Quando alguém tenta "dar um jeito", o que está implícito é: "não posso contar com as instituições; preciso resolver sozinho; se eu não fizer isso, serei prejudicado". Trata-se de uma defesa psíquica construída ao longo dos séculos, que opera no imaginário coletivo brasileiro quase como um reflexo automático. O problema é que o jeitinho, embora tenha surgido como estratégia adaptativa, não evoluiu para um comportamento saudável. Pelo contrário: ele passou a reforçar a lógica que o criou.
Ao buscarmos vantagem em tudo, perpetuamos o cenário de desconfiança e desigualdade que, por sua vez, alimenta a necessidade de continuar recorrendo ao jeitinho. É um ciclo típico de sociedades que nunca elaboraram seus traumas, onde a repetição — como nos lembra Freud — substitui a elaboração. Por isso, não considero o jeitinho apenas um desvio moral ou cultural. Vejo nele um reflexo claro de uma psique coletiva que ainda funciona sob o impacto de séculos de desamparo, violência e ausência de instituições confiáveis. O sujeito brasileiro aprendeu a sobreviver sem o Estado, apesar do Estado e até contra o Estado.
E a consequência é que, mesmo quando finalmente conquistamos uma democracia mais estável e instituições mais sólidas, continua difícil acreditar nelas. A sombra do trauma histórico se impõe: o passado segue operando no presente. Mas é importante reconhecer que o jeitinho também revela potencialidades. Ele nasce de uma criatividade emocional, de uma capacidade de adaptação e improviso que poucos povos possuem. O problema não está na criatividade, mas no uso distorcido dela. O que precisamos, enquanto sociedade, é transformar esse talento em cooperação, inovação e inteligência coletiva — e não em estratégias para burlar regras que, em tese, deveriam valer para todos.
A elaboração de um trauma coletivo exige tempo, memória e compromisso com a verdade histórica.

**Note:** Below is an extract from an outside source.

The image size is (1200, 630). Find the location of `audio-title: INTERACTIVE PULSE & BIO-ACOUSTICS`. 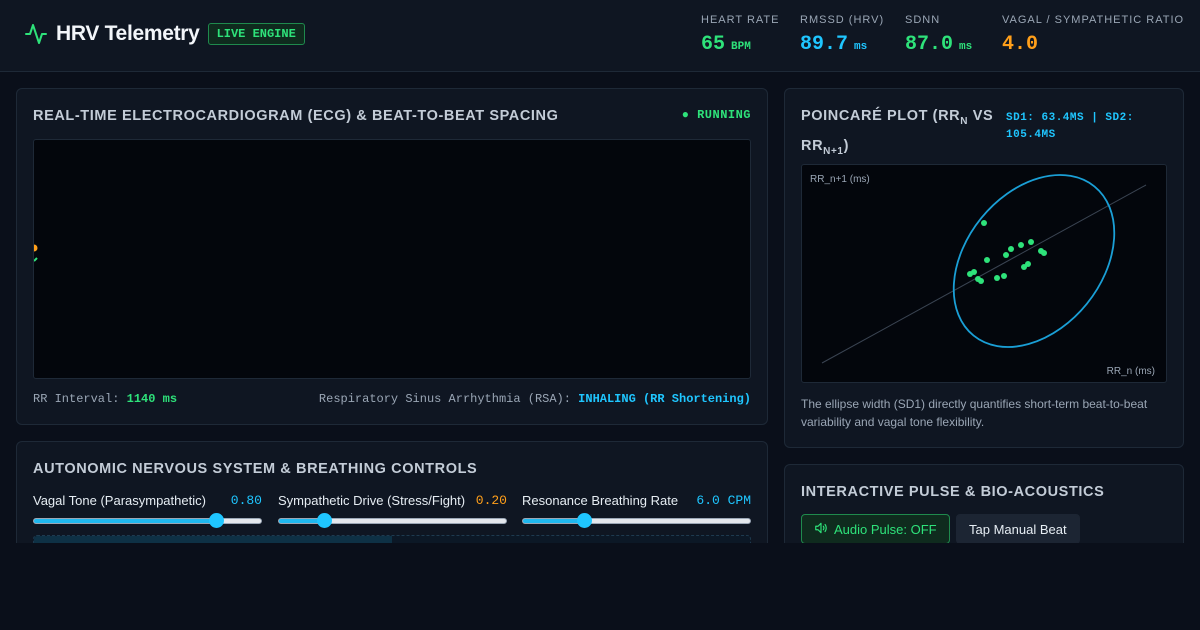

Reconhecer que o jeitinho não é apenas "característica do brasileiro", mas *um sintoma de dores profundas não resolvidas, é um passo fundamental. O Brasil vive hoje o período mais longo de estabilidade democrática da sua história. Isso, para mim, é uma oportunidade inédita de reconfigurar o nosso psiquismo coletivo. Talvez, quando aprendermos a confiar mais em nós mesmos como sociedade, o jeitinho finalmente deixe de ser uma defesa e possa se transformar em algo muito maior: criatividade a serviço do bem comum.